Autoscope offers a compelling dividend yield of approximately 7%, factoring in its quarterly dividend of 15 cents per share (increased in the fourth quarter of 2024) and a recent trading price of $8.60. This follows a one-time special dividend of $1.32 per share paid out in February 2024. Backed by $4.4 million in cash and more than $5 million in annual operating cash flow, the dividend program is financially secure. This income stream provides downside protection and is likely to attract yield-focused investors, especially in a volatile rate environment.

Federal Infrastructure Funding Supports Long-Term Demand

The U.S. DOT’s Safe Streets and Roads for All (SS4A) program, which provides $5 billion in funding through 2026, directly supports Autoscope’s intelligent traffic solutions.

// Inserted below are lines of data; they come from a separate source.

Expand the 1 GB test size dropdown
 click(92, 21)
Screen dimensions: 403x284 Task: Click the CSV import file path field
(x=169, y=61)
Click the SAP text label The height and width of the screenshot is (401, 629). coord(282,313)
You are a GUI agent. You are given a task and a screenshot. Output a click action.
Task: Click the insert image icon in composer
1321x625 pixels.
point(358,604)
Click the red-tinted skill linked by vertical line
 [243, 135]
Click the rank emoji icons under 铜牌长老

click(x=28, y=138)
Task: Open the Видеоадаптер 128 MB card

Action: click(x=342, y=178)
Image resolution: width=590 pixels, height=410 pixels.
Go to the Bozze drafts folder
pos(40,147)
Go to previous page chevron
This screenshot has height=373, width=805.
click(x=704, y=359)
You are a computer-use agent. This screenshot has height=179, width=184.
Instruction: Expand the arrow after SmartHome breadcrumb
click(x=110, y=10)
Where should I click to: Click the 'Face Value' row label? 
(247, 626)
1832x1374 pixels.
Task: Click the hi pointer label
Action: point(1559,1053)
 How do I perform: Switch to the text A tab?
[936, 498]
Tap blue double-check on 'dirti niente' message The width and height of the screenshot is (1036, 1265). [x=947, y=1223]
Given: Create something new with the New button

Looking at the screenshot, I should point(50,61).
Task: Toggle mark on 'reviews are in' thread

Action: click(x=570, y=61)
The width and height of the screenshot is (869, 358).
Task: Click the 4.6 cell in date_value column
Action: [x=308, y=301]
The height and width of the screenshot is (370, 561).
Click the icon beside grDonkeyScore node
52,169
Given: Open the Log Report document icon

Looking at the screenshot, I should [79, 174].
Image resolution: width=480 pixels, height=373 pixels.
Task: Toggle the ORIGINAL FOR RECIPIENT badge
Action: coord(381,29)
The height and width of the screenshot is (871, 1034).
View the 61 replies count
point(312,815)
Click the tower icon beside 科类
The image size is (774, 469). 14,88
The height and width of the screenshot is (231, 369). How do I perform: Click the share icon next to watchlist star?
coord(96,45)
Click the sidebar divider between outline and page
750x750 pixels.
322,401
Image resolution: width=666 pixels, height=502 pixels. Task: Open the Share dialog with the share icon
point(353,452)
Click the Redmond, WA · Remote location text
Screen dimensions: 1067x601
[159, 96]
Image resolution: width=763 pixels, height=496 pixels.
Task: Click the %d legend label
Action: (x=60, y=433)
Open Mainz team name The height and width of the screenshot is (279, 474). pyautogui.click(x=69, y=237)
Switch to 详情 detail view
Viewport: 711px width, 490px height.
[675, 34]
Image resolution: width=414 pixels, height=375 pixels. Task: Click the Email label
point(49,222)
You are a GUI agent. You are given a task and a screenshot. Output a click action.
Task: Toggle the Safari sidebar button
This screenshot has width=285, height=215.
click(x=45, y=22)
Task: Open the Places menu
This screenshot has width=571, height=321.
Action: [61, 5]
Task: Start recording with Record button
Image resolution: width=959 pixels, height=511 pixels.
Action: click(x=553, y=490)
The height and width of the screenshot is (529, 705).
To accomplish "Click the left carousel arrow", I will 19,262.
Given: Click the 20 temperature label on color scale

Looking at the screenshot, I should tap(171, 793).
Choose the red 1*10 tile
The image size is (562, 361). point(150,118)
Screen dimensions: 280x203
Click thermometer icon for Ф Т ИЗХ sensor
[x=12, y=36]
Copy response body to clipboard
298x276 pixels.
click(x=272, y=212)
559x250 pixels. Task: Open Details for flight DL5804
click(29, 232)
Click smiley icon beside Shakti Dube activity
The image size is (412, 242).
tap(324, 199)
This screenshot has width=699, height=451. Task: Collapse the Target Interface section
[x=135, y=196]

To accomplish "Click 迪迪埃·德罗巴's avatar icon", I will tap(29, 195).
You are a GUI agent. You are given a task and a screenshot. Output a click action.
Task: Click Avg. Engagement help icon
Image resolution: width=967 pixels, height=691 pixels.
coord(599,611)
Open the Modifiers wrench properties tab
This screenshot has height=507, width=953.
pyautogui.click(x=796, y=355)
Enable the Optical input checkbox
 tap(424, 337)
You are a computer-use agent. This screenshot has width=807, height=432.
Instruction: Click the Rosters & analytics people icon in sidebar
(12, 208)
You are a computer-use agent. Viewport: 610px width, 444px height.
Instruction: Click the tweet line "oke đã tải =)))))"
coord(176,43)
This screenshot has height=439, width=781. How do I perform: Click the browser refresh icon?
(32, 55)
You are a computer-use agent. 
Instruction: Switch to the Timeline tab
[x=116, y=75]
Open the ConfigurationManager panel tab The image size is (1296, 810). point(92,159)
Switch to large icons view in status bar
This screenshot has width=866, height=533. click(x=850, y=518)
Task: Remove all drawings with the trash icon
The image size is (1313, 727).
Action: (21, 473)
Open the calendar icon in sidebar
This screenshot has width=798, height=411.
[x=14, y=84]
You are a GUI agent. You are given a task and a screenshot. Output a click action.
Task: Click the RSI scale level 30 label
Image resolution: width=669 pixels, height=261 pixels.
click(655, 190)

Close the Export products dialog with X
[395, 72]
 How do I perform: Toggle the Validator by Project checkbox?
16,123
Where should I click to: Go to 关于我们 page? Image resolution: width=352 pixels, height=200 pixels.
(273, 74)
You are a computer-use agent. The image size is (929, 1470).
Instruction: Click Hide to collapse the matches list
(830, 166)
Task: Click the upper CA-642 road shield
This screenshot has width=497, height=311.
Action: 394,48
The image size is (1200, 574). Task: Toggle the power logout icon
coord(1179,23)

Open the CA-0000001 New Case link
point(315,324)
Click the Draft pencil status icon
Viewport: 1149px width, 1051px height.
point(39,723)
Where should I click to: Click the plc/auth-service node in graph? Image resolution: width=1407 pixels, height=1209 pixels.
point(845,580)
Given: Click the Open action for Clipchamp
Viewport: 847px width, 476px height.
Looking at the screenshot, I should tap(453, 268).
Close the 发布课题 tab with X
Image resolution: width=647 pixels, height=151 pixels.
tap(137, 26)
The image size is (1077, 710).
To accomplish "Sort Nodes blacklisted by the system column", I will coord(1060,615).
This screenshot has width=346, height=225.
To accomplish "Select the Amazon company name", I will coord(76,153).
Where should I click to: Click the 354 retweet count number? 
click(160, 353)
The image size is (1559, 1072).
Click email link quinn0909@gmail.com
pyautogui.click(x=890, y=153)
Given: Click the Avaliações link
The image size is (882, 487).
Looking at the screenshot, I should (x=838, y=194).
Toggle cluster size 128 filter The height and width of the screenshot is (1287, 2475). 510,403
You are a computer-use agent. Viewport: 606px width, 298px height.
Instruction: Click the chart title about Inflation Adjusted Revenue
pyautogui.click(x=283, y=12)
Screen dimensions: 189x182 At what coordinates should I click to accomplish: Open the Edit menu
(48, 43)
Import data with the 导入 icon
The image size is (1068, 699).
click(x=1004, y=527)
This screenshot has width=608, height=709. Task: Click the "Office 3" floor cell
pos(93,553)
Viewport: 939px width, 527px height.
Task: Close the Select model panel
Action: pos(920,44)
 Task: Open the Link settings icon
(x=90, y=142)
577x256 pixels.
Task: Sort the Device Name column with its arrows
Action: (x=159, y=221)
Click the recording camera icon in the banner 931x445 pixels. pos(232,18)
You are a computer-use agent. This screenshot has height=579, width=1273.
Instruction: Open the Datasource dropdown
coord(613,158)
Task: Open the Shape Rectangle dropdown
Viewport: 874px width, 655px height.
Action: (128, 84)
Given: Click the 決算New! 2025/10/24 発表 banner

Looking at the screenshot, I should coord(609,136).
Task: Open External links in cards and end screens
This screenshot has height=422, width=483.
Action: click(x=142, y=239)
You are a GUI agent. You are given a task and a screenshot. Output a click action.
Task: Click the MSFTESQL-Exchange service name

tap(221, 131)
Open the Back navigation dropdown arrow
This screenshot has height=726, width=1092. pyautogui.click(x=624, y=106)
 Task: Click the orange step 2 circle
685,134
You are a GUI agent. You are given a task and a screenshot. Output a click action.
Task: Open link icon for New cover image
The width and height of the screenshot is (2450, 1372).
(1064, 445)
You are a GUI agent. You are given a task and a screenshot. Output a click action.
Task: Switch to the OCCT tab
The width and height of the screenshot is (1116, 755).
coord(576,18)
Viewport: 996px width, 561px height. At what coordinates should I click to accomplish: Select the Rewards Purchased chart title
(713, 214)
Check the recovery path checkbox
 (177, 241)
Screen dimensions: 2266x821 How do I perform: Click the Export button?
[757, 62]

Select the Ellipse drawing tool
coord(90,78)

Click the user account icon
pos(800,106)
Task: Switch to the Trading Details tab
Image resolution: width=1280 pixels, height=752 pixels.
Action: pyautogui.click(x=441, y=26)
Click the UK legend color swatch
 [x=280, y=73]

This federal initiative, aimed at achieving “Vision Zero,” prioritizes traffic safety infrastructure — a core application for AATC’s products.

As agencies deploy funds, demand for above-ground detection platforms like Autoscope Vision, IntelliSight and Analytics is expected to scale, positioning the company for multi-year revenue visibility and order growth.

North America Rollout of Proven Product in 2025

Autoscope plans to introduce its high-performance IntelliSight platform, which has already been launched in the EMEA markets, to North America in 2025 under the new brand “Autoscope OptiVu.” The AI-powered solution provides multi-modal detection (vehicles, pedestrians and bicycles) and integrates seamlessly with smart city infrastructure. Its prior market validation in Europe enhances confidence in commercial success. The 2025 North America launch is expected to open a large incremental revenue stream while reinforcing the company’s competitive edge.

High-Margin Product Line Gains Share Rapidly

Product sales more than doubled in 2024 to $429,000, accounting for more than 3% of total revenues versus just 1.3% in 2023. Importantly, fourth-quarter 2024 product revenues surged to $292,000, representing almost 9% of the quarter’s sales, driven by demand for Wrong Way detection, Autoscope Analytics and IntelliSight. These products achieve gross margins of up to 40% for the fourth quarter of 2024, significantly higher than the full-year 2024 margin of 24.5% and a notable improvement from the negative margins recorded in 2023. This shift signals a meaningful and profitable diversification beyond legacy royalties.

EBITDA to Free Cash Flow Conversion Strong

Autoscope’s operating model exhibits excellent capital efficiency. In 2024, the company generated $6.2 million in income from operations and converted $5.2 million into cash from operating activities, reflecting an 84% EBITDA-to-FCF conversion rate. This strong correlation between earnings and cash underscores disciplined expense control and capital allocation. The high conversion ratio enhances Autoscope’s ability to self-fund dividends, invest in R&D, and weather macroeconomic uncertainty without external financing needs.

Undervalued at 6X Trailing EBITDA

Based on $6.7 million in 2024 EBITDA and an enterprise value of around $40 million, Autoscope trades at just 6X TTM EBITDA, well below the 10-15X typical for infrastructure-tech peers. As product revenues scale and investor confidence in the latest launches builds, the stock’s multiple can rerate meaningfully. The current discount offers a margin of safety for value investors with medium-term horizons.

Strong Balance Sheet, With $7M in Liquidity

As of the end of 2024, Autoscope held $4.4 million in cash and $2.8 million in short-term investment securities, totaling $7.2 million in liquid assets. With minimal debt (total $1.6 million), strong cash flow and no pending large capital obligations, the company maintains financial flexibility. This liquidity buffer supports the dividend policy, cushions execution risk in product rollouts and provides optionality for opportunistic investment. Autoscope’s healthy balance sheet remains a key strategic asset.